Culicoides (Oecacta) haematopotus: Khalaf 1954: 37 View in CoL (assignment to subgenus Oecacta View in CoL ). Fox 1955: 240 (in part; key and diagnoses of subgenera; species key; taxonomy). Wirth and Bottimer 1956: 263 (Texas ecology).
Culicoides (Diphaomyia) haematopotus: Vargas 1960: 40 View in CoL (assignment to subgenus Diphaomyia View in CoL ). Jones 1961a: 739 (in part; key; pupa; fig. respiratory trumpet, operculum, chaetotaxy, anal segment). Jamnback 1965: 70 (key; female; male genitalia; pupa, larva; biology; fig. male genitalia, female wing, antenna, palpus, eye separation, pupa, larva). Atchley 1967: 987 (in part; key; numerical characters; female; male genitalia; variation; fig. female wing, palpus, tibial comb, spermathecae, male genitalia, parameres).
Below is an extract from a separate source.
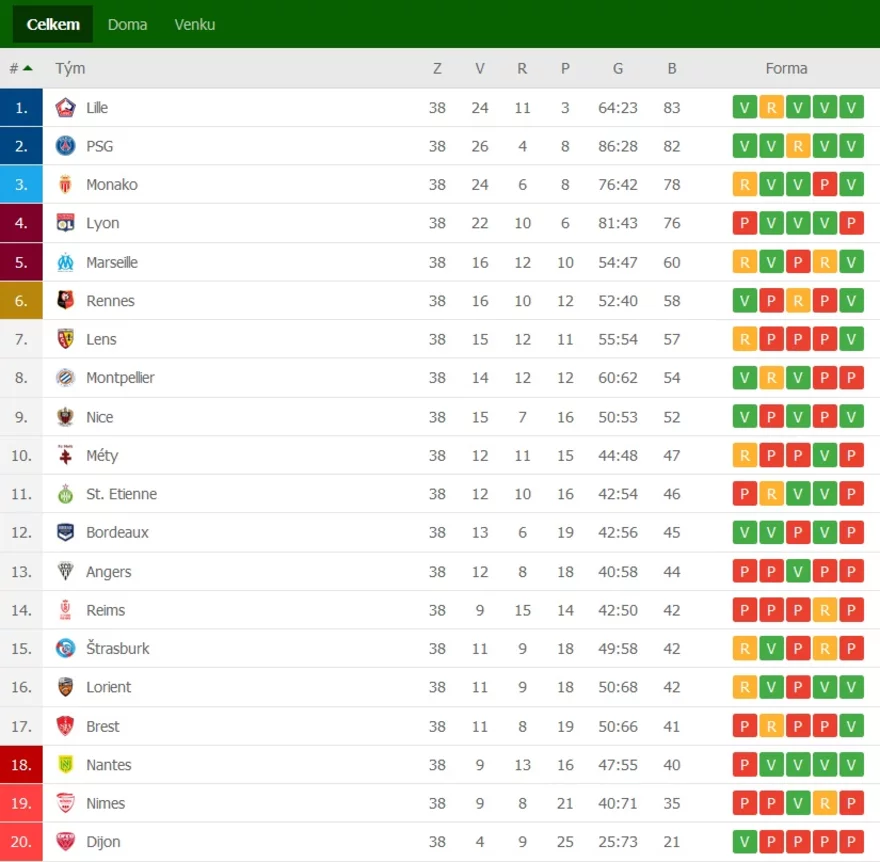
Task: Click the Rennes club logo
Action: point(66,300)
Childers and Wingo 1968: 14 (key; biology; fig. female wing, spermathecae). Jorgensen 1969: 17 (quantitative characters; key; female, male; seasonal distribution; fig. female wing, spermathecae, palpus, antenna, male genitalia, parameres). Battle and Turner 1971: 47 (female; male genitalia; larval habitats; feeding habits; seasonal distribution; fig. female eye separation, palpus, wing, spermathecae, male genitalia, parameres). Blanton and Wirth 1979: 95 (key; numerical characters; female; male genitalia; pupa, larva; fig. female antenna, palpus, wing, eye separation, spermatheca, leg, male genitalia, parameres; larval habitat; feeding habits; seasonal distribution). Atchley and Wirth 1979: 537 (key; numerical characters; female; male genitalia; pupa, larva; fig. female antenna, palpus, wing, eye separation, spermathecae, leg, male genitalia, parameres). Downes and Wirth 1981: 415 (fig. male genitalia). Wirth et al. 1985: 18 (numerical characters; fig. female wing). Wirth et al. 1988: 32 (numerical characters; fig. female wing). Murphree and Mullen 1991: 324 (key; larva; numerical characters; fig. head, epipharynx, hypostoma, caudal segment, mandible). Borkent and Spinelli 2000: 30 (in Neotropical catalog). Borkent 2012: 73 (fig. pupal abdominal segment 4). Borkent 2014: 24 (key to genera of pupae of Ceratopogonidae View in CoL ; fig. pupal abdominal segment 4, thorax, abdominal segment 9).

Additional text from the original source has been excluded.